Guys like Ben Roethlisberger and Aaron Rodgers rarely say such things without a purpose, giving the impression they're euphemizing programmatic issues. And those ultimately fall at the head coach's feet, no matter how many times coaches might have said the same words before.

"It's accountability in the whole room, because we're falling short somewhere," Pittsburgh Steelers veteran cornerback William Gay told USA TODAY Sports on Monday. "That's it. I know when you hear words like that, you've got to reach as media. But it ain't too much reach into it."

Outcome is a dangerous starting point for any analysis. (If the Pittsburgh defense makes one more play to back up Roethlisberger and the offense in Sunday's 35-30 loss to the Dallas Cowboys, is anyone really psychoanalyzing the state of the Steelers on Monday morning?)

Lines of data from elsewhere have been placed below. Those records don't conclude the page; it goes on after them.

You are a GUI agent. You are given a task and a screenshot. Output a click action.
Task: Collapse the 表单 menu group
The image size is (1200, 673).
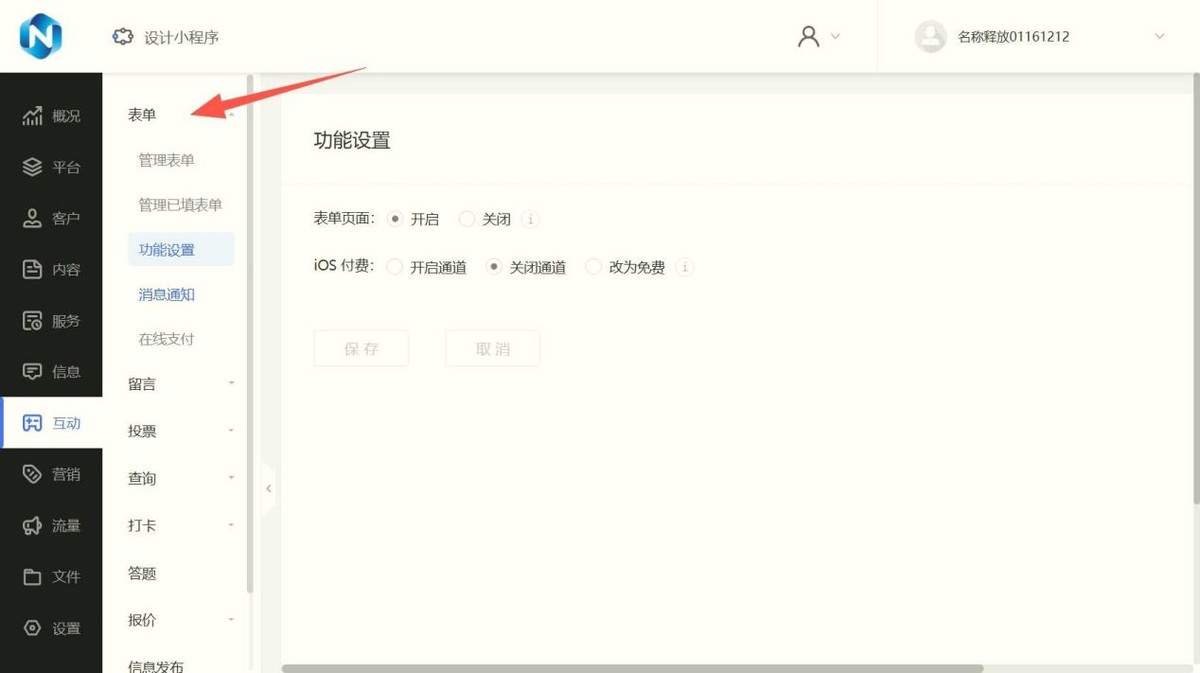(x=231, y=113)
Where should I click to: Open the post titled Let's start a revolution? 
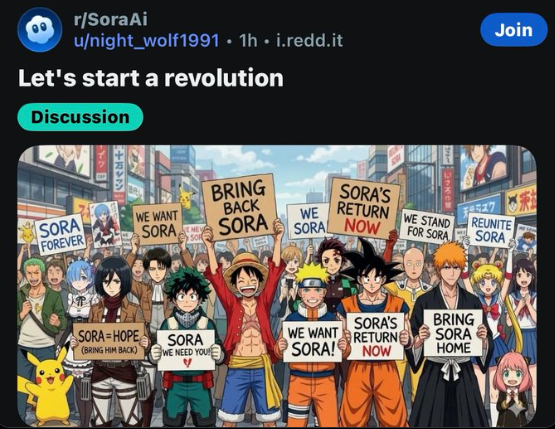(151, 78)

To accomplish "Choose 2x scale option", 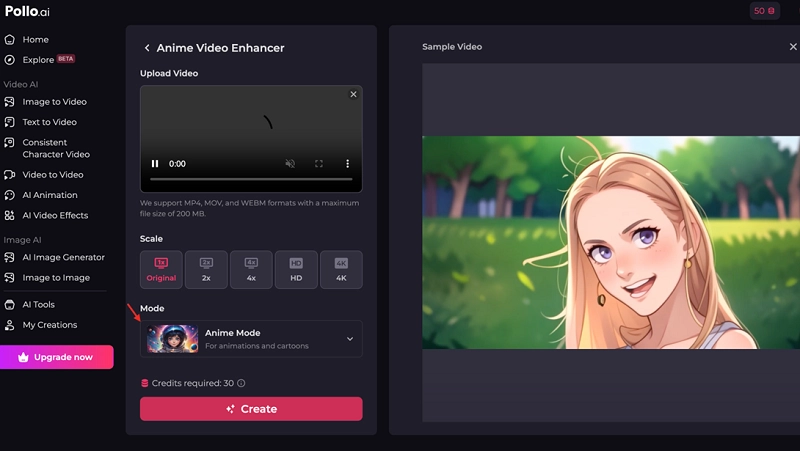I will coord(206,269).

But the struggles of Tomlin's Steelers, McCarthy's Green Bay Packers and other long-tenured coaches this season play into the theory that, eventually, every message and every program can grow stale.

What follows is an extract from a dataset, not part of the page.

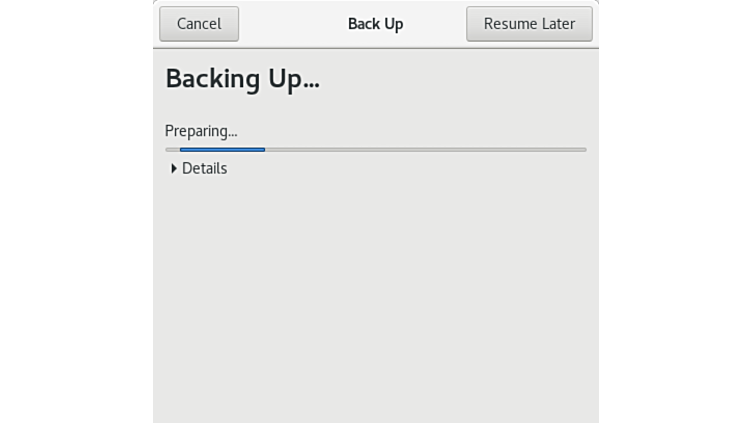Click the black background left of the dialog
This screenshot has height=423, width=752.
click(75, 211)
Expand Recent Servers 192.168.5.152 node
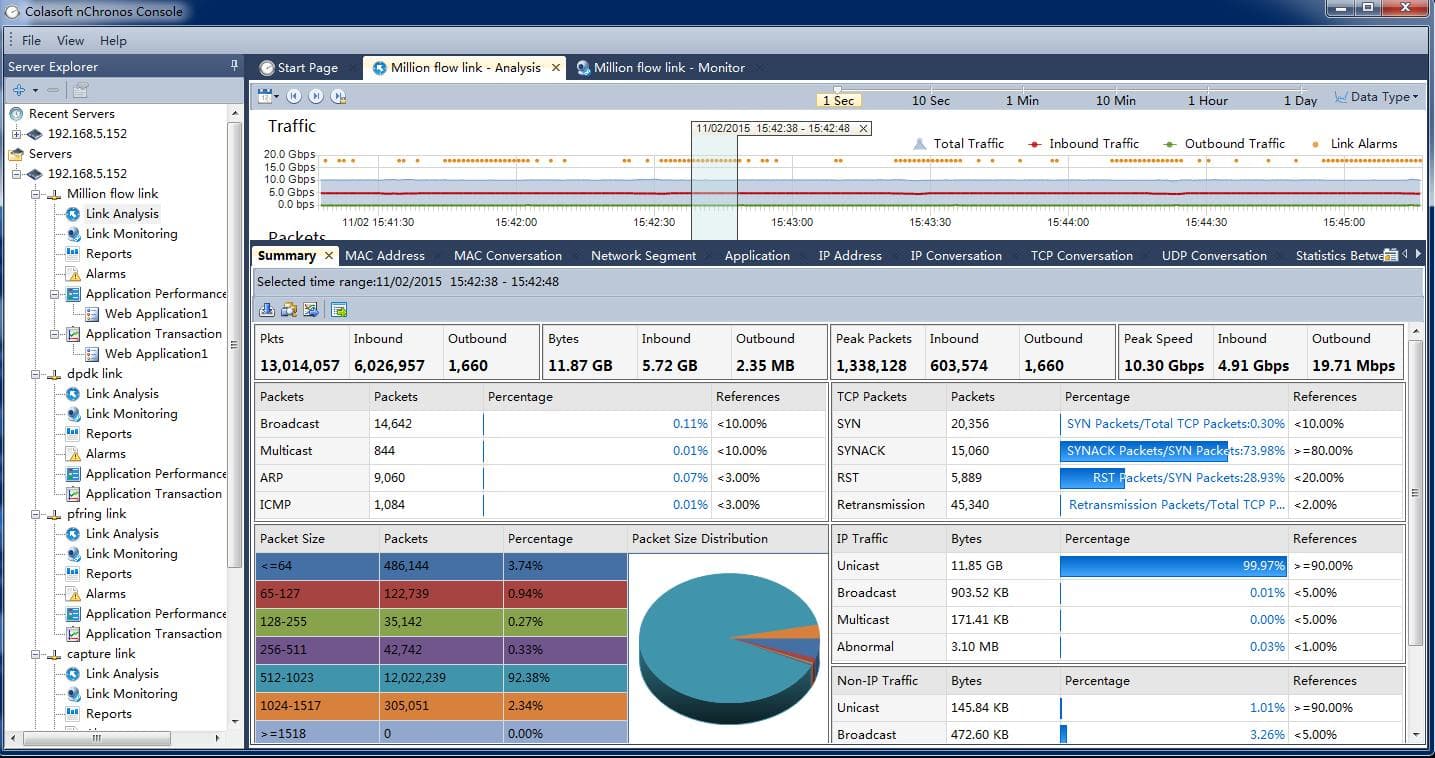Image resolution: width=1435 pixels, height=758 pixels. pos(16,134)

In their 10th season under Tomlin, the Steelers are 4-5. So are the Packers and New Orleans Saints, in Year 11 under McCarthy and Sean Payton, respectively. The Cincinnati Bengals entered Monday's road game vs. the New York Giants at 3-4-1 in Year 14 under Marvin Lewis. Of the five longest-tenured NFL head coaches, only one -- Bill Belichick, in his 17th season with the impossibly steady New England Patriots -- has a team above .500 right now.

Tomlin sidestepped the topic last week, saying he was focused only on this team, and Steelers players roundly say it isn't a problem. But McCarthy is among those who believe it and proactively guard against complacency from the coaching staff on down.

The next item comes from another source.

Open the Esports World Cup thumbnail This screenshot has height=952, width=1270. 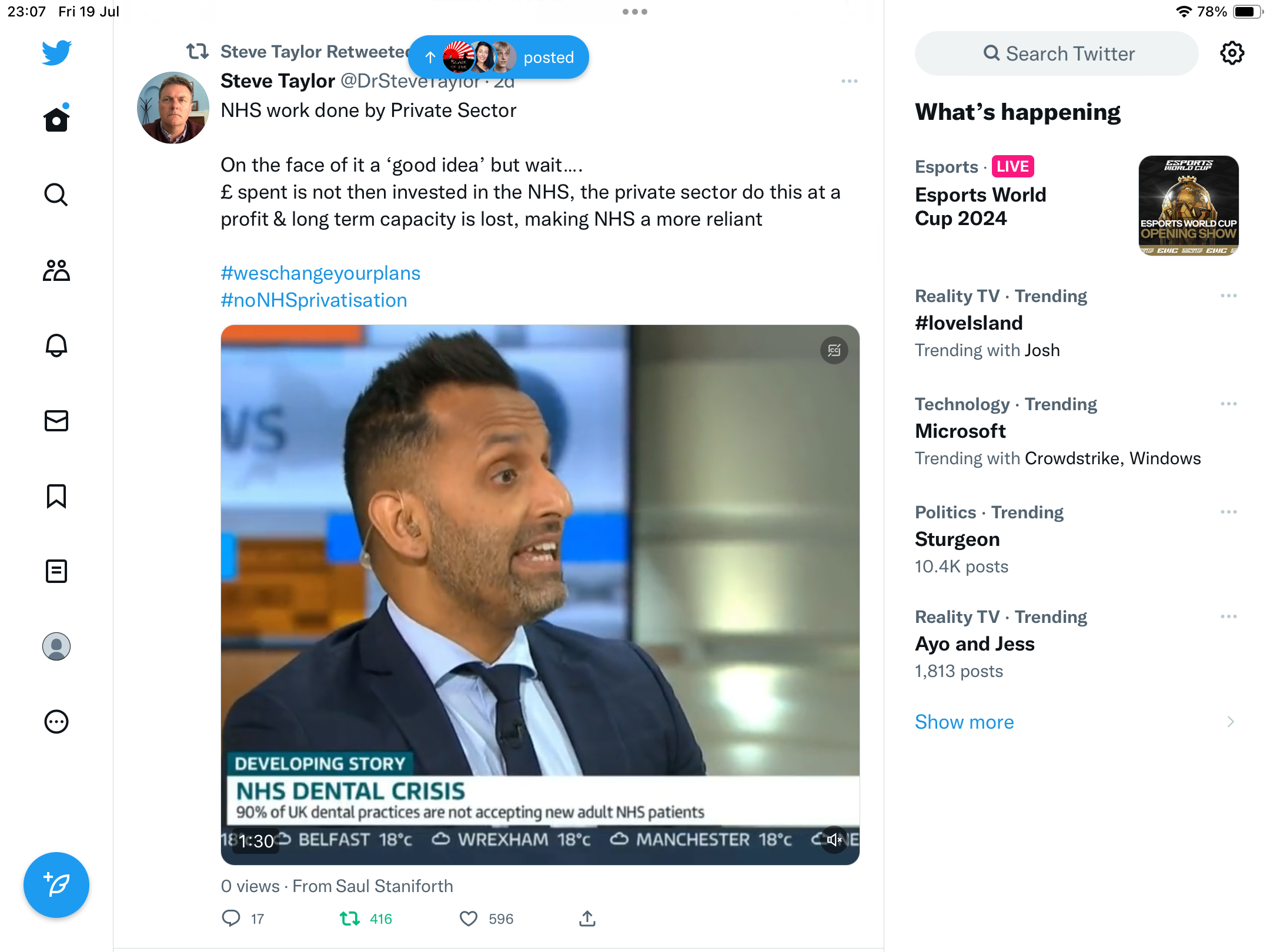point(1188,206)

McCarthy shuffles and promotes assistants each offseason, delegates more responsibility to those who earn it, even changes his own role based on what he thinks the program needs. "You can't grow," McCarthy said during training camp this year, "if you're not open to change."

Sometimes, that mind-set leads to ill-fated decisions such as handing offensive play-calling duties to Tom Clements last year (only to take it back). But the Packers aren't on a seven-year playoff run because of happenstance, nor the sheer brilliance of Rodgers, the two-time NFL MVP who wasn't among the top reasons for Sunday's 47-25 embarrassment at the Tennessee Titans.

When McCarthy made headlines Monday by proclaiming himself "a highly successful NFL coach," he was speaking objectively. The Packers have won a Super Bowl, been to two other NFC title games and compiled a 108-60-1 record in his tenure.

Tomlin has taken the Steelers to the playoffs the last two years and six times total. He and Payton have Super Bowl rings, too. (Lewis, who has seven playoff appearances and zero wins, is a rare case that could probably happen only in cash-conscious Cincinnati.)

There's good reason these guys don't get fired, even taking a singular outcome (a Super Bowl win) out of the equation: not enough good head coaches available, and no guarantees the next guy is an upgrade. If there were, NFL teams wouldn't have fired 29 head coaches over the last four years.

A coach "trade" is always possible and would defray some of the costs associated with making a change, but that hasn't happened since Jon Gruden wedged his way out of Oakland almost 15 years ago. Rumors swirling around Payton last year after consecutive 7-9 finishes ended with the Saints signing him in March to a five-year contract extension.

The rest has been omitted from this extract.